BRIEF ▸ Return only the lines running from the top of the entries to the line with "Task: Select the 1D time range", inclusive, exactly as written.
MATERIAL SUPPLIED START
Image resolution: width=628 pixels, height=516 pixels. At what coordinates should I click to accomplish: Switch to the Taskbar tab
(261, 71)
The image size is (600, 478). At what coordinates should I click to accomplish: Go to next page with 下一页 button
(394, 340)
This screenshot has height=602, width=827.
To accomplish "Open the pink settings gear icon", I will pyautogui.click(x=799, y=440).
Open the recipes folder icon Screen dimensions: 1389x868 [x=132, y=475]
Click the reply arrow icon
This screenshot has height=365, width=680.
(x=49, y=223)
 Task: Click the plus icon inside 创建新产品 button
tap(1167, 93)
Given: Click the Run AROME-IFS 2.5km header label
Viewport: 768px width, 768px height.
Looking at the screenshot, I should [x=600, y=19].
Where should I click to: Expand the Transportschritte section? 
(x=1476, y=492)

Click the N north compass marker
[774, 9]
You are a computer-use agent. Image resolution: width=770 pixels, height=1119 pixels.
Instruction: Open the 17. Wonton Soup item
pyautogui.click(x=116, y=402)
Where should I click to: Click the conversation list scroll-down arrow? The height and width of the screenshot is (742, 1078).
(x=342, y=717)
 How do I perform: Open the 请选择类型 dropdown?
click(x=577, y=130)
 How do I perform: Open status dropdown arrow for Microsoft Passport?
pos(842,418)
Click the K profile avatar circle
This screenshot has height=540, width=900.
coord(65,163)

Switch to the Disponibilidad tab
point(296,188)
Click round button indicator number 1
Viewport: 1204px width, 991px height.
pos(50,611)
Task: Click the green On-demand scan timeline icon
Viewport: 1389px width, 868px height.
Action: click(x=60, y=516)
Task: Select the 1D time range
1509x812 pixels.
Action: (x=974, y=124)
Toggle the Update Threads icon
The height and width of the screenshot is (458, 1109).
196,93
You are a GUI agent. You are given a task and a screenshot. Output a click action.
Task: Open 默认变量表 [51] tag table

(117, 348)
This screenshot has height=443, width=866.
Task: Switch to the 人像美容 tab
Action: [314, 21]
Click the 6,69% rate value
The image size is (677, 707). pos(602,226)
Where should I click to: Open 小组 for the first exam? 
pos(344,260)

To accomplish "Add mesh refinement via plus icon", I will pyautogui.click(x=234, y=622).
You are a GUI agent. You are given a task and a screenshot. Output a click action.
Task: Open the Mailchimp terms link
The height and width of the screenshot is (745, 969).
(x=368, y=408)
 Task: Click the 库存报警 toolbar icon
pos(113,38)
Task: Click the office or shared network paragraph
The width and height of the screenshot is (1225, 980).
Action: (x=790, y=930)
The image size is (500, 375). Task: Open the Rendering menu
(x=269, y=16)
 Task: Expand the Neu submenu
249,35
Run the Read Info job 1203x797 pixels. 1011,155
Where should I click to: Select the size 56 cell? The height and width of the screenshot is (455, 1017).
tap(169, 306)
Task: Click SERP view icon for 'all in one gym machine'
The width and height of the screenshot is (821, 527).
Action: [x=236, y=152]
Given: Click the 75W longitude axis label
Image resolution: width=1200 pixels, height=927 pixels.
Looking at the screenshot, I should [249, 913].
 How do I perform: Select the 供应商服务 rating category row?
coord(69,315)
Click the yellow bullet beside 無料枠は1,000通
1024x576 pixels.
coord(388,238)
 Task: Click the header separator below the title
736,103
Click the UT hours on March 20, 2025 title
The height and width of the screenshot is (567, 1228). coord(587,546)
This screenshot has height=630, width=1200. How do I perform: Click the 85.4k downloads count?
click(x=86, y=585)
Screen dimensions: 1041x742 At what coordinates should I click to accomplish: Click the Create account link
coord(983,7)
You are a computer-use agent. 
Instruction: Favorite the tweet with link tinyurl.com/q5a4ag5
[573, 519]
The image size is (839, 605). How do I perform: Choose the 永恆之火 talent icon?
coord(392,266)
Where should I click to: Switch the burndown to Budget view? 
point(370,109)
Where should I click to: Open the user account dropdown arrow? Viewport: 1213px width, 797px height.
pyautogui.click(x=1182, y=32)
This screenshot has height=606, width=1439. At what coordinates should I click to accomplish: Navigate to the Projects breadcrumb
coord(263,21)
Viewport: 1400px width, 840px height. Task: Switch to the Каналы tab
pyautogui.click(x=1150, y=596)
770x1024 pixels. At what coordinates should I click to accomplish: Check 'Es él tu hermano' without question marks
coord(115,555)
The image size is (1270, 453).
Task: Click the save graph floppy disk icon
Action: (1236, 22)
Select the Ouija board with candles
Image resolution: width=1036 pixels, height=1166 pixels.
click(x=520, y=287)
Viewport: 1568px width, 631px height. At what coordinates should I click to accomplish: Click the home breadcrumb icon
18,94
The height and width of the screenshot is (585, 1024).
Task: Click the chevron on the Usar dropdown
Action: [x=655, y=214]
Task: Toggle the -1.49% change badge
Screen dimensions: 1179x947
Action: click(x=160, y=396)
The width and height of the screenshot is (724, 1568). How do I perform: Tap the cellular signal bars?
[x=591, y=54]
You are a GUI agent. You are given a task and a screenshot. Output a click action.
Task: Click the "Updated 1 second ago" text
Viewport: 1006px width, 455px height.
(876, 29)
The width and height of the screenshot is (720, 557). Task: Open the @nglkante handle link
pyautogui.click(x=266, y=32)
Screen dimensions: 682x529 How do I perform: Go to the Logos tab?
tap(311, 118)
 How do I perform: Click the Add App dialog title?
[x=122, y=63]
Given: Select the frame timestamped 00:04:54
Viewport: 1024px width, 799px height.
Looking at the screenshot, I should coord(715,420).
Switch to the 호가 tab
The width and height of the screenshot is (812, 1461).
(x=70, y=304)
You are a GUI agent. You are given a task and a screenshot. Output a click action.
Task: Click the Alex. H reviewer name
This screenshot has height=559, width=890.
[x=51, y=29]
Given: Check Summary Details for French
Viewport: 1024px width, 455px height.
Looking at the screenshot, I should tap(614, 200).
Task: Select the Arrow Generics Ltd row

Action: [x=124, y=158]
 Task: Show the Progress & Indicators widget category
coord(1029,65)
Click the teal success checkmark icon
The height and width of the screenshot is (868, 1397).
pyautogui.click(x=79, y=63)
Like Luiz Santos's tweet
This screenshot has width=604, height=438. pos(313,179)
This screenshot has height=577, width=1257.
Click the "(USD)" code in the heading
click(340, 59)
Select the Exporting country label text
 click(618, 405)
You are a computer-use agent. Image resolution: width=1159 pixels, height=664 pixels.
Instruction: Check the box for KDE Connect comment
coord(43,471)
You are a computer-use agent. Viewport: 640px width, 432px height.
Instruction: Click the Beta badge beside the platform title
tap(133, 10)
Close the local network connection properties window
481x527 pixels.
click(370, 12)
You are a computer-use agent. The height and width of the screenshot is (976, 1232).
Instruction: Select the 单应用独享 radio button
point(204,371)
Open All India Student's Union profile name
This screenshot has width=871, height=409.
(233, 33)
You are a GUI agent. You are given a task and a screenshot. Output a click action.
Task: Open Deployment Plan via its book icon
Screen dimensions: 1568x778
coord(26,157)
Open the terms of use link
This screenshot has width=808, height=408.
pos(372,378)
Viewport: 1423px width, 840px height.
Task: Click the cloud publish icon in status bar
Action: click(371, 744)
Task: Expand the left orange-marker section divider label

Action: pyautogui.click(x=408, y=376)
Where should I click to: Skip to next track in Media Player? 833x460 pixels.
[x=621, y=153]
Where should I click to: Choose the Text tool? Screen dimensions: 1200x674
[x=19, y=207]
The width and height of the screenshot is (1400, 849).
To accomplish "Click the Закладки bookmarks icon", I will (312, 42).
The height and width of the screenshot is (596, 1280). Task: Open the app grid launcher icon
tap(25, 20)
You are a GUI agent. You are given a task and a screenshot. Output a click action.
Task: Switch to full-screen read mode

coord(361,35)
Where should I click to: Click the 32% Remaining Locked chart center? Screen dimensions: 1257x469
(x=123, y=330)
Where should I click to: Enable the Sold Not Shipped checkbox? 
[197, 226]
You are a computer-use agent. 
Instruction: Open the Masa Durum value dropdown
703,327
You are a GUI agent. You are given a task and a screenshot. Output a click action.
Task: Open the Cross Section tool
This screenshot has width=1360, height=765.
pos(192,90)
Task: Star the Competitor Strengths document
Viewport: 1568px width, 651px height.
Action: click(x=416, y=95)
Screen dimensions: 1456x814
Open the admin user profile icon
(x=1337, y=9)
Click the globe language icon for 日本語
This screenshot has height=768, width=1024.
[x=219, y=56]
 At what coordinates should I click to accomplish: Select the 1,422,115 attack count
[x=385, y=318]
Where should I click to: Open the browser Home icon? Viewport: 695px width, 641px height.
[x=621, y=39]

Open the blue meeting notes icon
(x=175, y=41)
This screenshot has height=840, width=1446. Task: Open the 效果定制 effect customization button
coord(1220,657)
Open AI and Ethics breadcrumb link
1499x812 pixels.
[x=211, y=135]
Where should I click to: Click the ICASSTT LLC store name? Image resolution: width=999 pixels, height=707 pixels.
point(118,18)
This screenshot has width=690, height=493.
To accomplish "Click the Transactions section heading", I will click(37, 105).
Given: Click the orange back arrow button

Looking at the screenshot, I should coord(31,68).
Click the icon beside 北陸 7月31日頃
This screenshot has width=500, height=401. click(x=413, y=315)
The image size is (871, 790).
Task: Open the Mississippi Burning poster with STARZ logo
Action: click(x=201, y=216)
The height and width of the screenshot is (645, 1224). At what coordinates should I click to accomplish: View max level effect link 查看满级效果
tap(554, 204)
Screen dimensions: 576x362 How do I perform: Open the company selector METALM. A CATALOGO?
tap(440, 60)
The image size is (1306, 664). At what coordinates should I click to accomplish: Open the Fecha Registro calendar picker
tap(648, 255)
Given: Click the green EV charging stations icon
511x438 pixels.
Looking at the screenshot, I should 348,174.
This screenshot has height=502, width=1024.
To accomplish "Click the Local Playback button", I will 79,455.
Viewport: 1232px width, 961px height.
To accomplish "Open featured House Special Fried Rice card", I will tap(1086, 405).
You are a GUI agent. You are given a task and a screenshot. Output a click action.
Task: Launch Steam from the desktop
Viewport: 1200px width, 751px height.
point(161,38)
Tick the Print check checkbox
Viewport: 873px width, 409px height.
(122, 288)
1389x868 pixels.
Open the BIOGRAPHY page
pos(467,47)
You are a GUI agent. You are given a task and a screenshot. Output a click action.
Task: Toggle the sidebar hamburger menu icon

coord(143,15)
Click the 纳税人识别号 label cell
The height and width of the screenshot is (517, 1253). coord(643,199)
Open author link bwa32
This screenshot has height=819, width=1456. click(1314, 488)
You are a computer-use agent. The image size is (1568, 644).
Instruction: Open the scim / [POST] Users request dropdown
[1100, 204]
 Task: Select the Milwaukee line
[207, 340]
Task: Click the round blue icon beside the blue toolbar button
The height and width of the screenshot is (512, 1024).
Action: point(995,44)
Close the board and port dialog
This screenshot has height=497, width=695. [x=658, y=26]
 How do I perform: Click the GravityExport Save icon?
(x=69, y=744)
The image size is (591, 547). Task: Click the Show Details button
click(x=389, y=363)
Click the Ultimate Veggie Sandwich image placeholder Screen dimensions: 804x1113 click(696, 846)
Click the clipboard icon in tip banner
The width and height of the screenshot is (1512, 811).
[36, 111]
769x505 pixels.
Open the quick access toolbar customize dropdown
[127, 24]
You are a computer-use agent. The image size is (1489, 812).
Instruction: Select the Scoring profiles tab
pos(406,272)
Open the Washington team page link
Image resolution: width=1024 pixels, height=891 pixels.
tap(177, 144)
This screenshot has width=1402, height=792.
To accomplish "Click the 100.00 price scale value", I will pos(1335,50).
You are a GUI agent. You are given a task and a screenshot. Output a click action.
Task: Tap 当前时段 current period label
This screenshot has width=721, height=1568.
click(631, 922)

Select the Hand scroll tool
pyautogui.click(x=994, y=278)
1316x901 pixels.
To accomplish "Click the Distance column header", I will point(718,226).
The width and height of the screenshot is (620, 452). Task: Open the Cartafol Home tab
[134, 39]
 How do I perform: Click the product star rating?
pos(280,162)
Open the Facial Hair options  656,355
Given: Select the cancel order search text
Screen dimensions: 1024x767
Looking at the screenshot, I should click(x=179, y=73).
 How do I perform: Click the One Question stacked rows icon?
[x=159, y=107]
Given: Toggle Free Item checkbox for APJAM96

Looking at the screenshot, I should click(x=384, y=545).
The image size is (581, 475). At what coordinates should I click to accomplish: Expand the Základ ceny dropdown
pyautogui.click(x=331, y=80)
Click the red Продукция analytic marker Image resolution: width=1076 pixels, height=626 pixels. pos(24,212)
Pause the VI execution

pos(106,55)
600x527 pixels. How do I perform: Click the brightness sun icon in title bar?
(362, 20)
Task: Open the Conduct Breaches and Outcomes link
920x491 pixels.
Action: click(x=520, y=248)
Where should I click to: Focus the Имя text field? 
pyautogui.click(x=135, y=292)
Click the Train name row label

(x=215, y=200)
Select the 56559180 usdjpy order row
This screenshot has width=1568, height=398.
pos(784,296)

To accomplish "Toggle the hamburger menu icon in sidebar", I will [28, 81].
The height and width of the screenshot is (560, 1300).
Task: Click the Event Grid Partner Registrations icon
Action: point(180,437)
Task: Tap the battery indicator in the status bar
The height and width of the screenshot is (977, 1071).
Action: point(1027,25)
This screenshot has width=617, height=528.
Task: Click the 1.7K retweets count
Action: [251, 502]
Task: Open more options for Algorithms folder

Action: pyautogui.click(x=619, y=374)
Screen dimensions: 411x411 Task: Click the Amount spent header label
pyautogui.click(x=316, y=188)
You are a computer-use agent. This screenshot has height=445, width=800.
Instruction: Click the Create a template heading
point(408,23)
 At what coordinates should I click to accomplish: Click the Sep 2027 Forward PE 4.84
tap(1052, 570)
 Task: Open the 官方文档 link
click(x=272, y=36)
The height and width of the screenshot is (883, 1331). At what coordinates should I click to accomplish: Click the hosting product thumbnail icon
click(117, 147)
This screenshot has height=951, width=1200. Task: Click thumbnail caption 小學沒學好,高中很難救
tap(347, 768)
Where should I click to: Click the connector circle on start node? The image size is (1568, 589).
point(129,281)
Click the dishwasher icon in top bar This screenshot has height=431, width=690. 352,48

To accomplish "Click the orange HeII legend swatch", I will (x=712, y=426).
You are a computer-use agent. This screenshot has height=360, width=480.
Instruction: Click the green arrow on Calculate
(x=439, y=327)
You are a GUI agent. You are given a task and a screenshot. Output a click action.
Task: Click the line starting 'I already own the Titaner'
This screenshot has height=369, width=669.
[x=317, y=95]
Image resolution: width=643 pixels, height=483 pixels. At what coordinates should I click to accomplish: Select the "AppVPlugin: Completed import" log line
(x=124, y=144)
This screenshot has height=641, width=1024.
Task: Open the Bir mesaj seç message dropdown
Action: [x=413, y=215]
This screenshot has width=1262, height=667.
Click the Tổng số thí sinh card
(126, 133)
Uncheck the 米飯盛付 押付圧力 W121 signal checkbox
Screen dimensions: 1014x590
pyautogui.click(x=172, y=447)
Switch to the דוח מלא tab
MATERIAL SUPPLIED END
ANSWER SECTION ▸
Image resolution: width=628 pixels, height=516 pixels. At what coordinates should I click to accomplish: Switch to the Taskbar tab
(261, 71)
The image size is (600, 478). At what coordinates should I click to accomplish: Go to next page with 下一页 button
(394, 340)
This screenshot has height=602, width=827.
To accomplish "Open the pink settings gear icon", I will pyautogui.click(x=799, y=440).
Open the recipes folder icon Screen dimensions: 1389x868 [x=132, y=475]
Click the reply arrow icon
This screenshot has height=365, width=680.
(x=49, y=223)
 Task: Click the plus icon inside 创建新产品 button
tap(1167, 93)
Given: Click the Run AROME-IFS 2.5km header label
Viewport: 768px width, 768px height.
Looking at the screenshot, I should [x=600, y=19].
Where should I click to: Expand the Transportschritte section? 
(x=1476, y=492)

Click the N north compass marker
[774, 9]
You are a computer-use agent. Image resolution: width=770 pixels, height=1119 pixels.
Instruction: Open the 17. Wonton Soup item
pyautogui.click(x=116, y=402)
Where should I click to: Click the conversation list scroll-down arrow? The height and width of the screenshot is (742, 1078).
(x=342, y=717)
 How do I perform: Open the 请选择类型 dropdown?
click(x=577, y=130)
 How do I perform: Open status dropdown arrow for Microsoft Passport?
pos(842,418)
Click the K profile avatar circle
This screenshot has height=540, width=900.
coord(65,163)

Switch to the Disponibilidad tab
point(296,188)
Click round button indicator number 1
Viewport: 1204px width, 991px height.
pos(50,611)
Task: Click the green On-demand scan timeline icon
Viewport: 1389px width, 868px height.
Action: click(x=60, y=516)
Task: Select the 1D time range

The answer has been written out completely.